## What to work on
All the data must be output exactly as given.

## Records shown
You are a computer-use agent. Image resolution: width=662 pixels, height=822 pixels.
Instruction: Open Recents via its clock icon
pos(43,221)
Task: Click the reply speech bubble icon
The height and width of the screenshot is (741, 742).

## Answer
You are a computer-use agent. Image resolution: width=662 pixels, height=822 pixels.
Instruction: Open Recents via its clock icon
pos(43,221)
Task: Click the reply speech bubble icon
The height and width of the screenshot is (741, 742).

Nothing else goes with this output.